Published on June 12th, 2017 | by Arunabha Sengupta0
Champions Trophy thrillers Part 10 – MS Dhoni’s leaps of delight, Ind v Eng 2013🕓 Reading time: 9 minutes
Almost a spoilsport
ICC believed that it would be the final Champions Trophy.
And yet, an almost complete hash was made of it.
2002 had taught the organisers about the perils of rain, even extra days are sometimes not enough to thwart the elements.
Yet, in a bid to make the event crisp and cracking, it was almost rendered a soggy washout.
The final, played in the midst of the notoriously fickle English June, had no reserve day.
And hence, although MS Dhoni and Alastair Cook tossed the specially minted coin early in the day, the skies opened up and it threatened to end up as the second washed out title round in the short history of the tournament.
Asked to bat on a wicket that had sweated under the covers for long, the Indians remained cooped up in the Edgbaston dressing room. They had won everything on the way. But now, at the threshold of the pivotal contest, they were kept waiting.
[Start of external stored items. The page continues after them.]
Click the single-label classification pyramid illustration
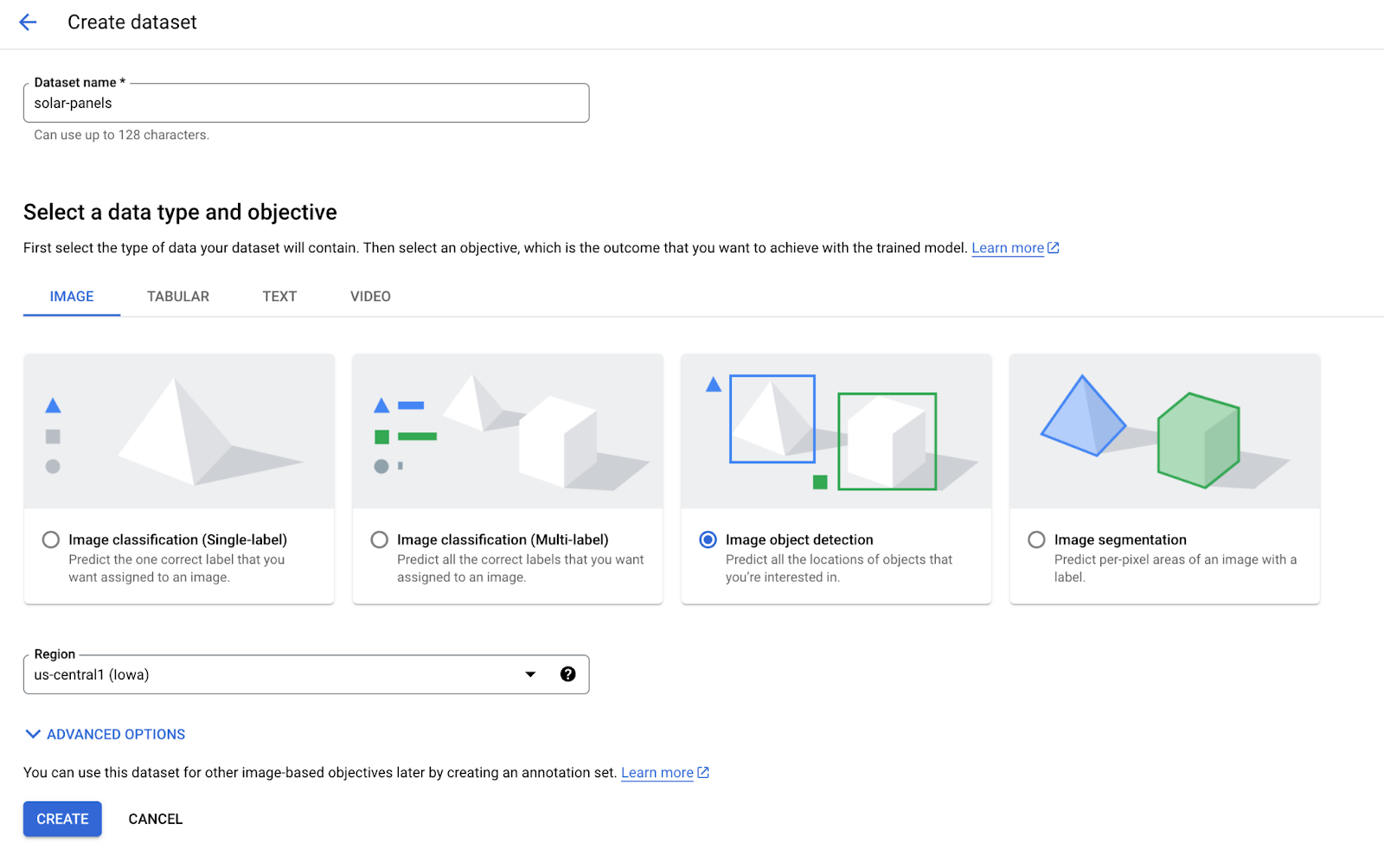The image size is (1384, 868). [x=179, y=431]
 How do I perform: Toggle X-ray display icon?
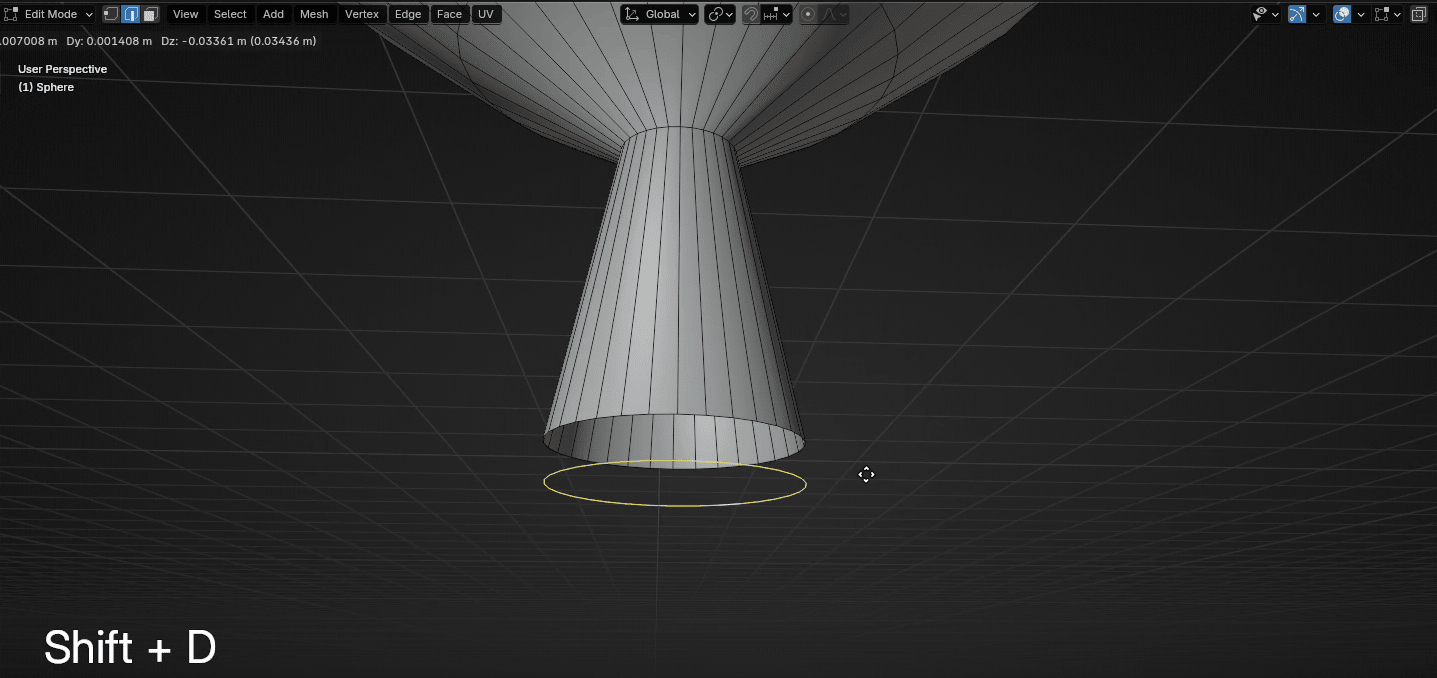[x=1418, y=14]
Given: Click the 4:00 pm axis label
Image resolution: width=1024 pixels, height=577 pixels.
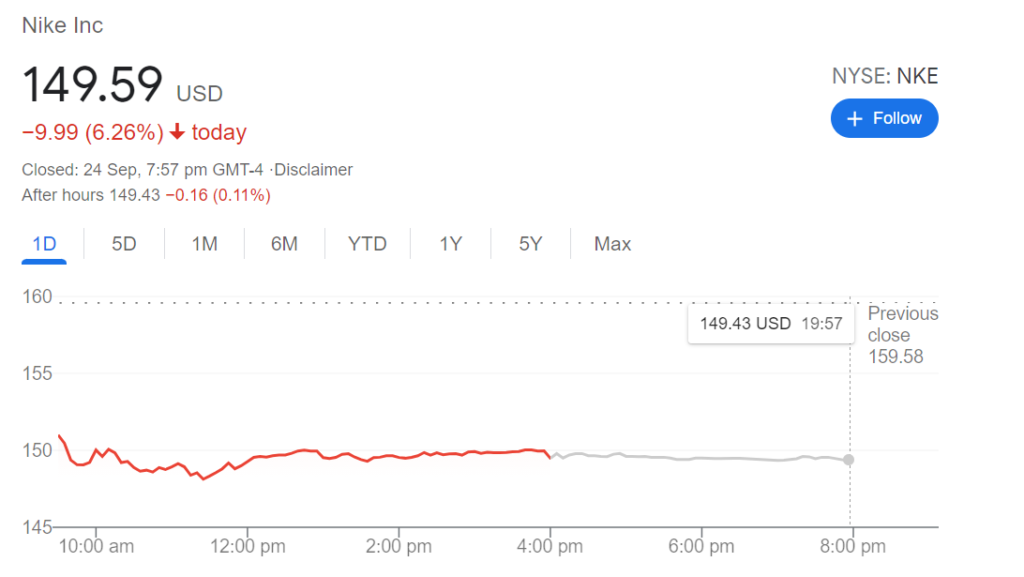Looking at the screenshot, I should pyautogui.click(x=550, y=546).
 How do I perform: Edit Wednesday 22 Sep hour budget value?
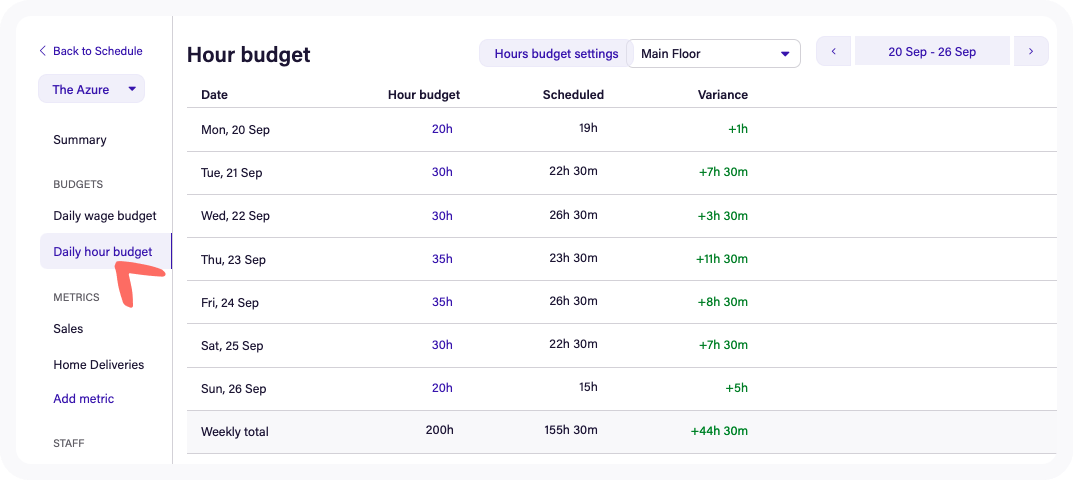(x=442, y=215)
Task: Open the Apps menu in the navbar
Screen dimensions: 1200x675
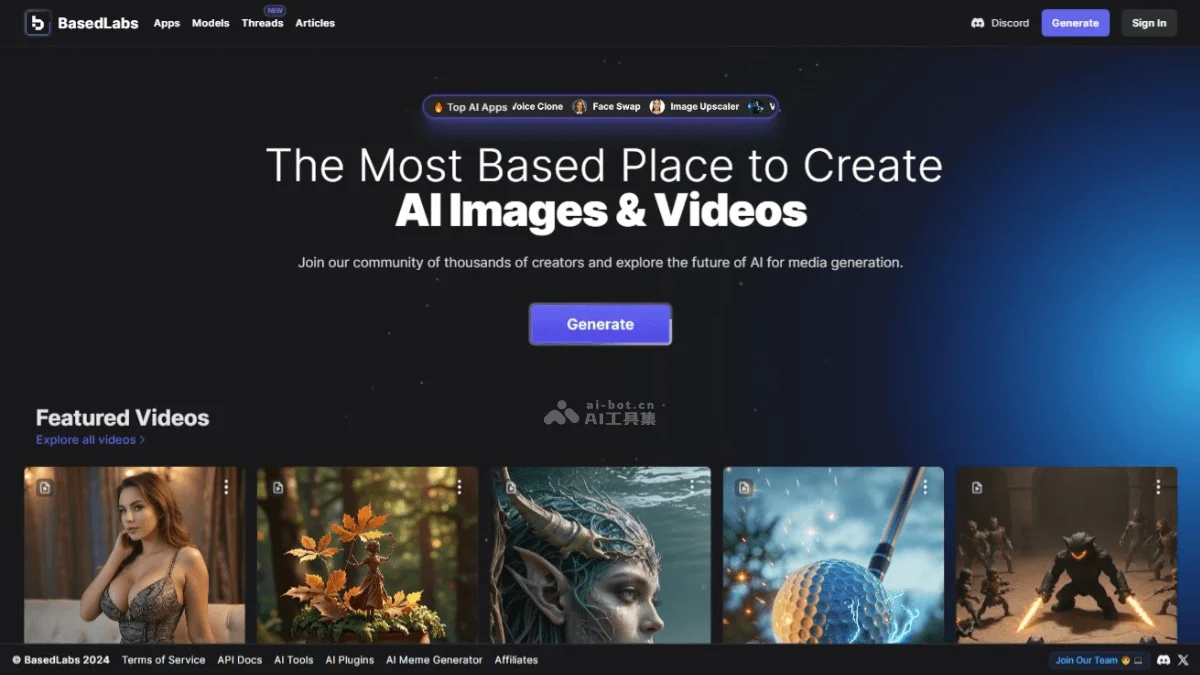Action: click(166, 23)

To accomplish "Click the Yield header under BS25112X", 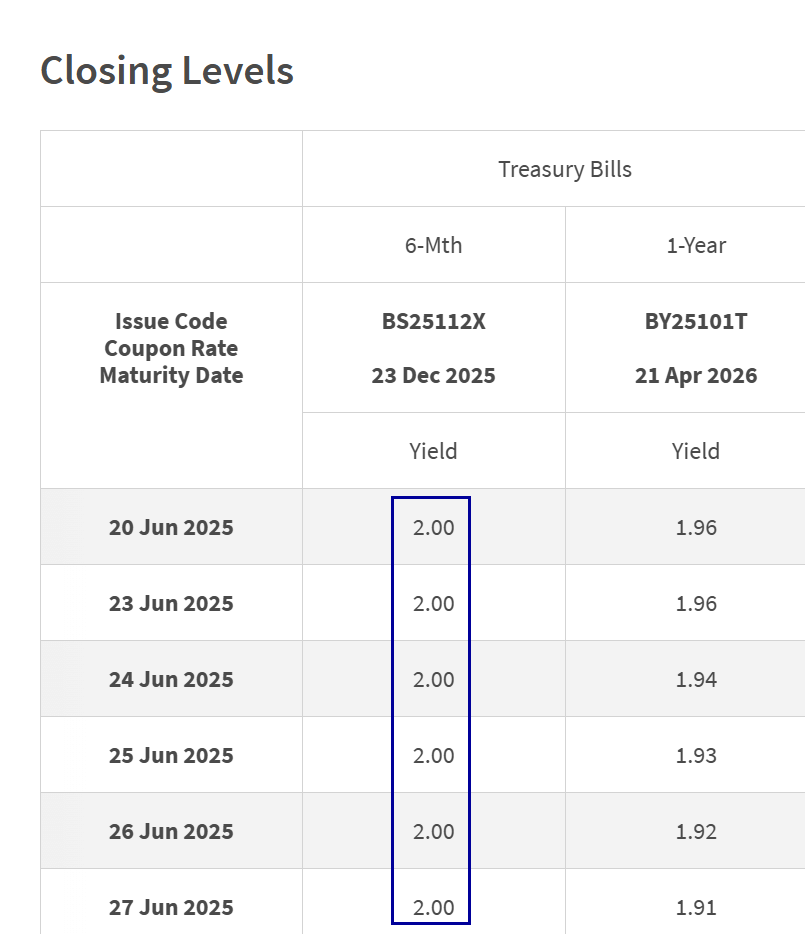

Rain splashed through Birmingham. The huge contingent of Indian fans sat huddling under umbrellas, sheets and all sorts of makeshift shelters. And they cursed the unavailability of a reserve day. There was a massive number of local expats, scooped out of the enormous diaspora in the city. Others had taken the train from other parts of England. Some had flown in, from every part of Europe, and some even from India.
The rain was a menace for all these people. A real, heartbreaking menace.
For England, it was perhaps an opportunity. If play got underway their bowlers could use the interruption and the atmosphere to their benefit. If the match was washed out, at last, they could claim to have won a 50-over global tournament, albeit shared with India.
However, when play was finally possible, and just 16 balls remained to be bowled, it did seem that there would be no need for England to achieve such feats by proxy. Only 20 needed to be scored, at least four of those balls to be bowled by a bowler at the end of his tether, tottering at the brink of mindlessness. Eoin Morgan and Ravi Bopara were striking the ball with great flamboyance, and they had already added 64 runs in less than 9 overs. Even the eternal cool of MS Dhoni’s seemed to be tested.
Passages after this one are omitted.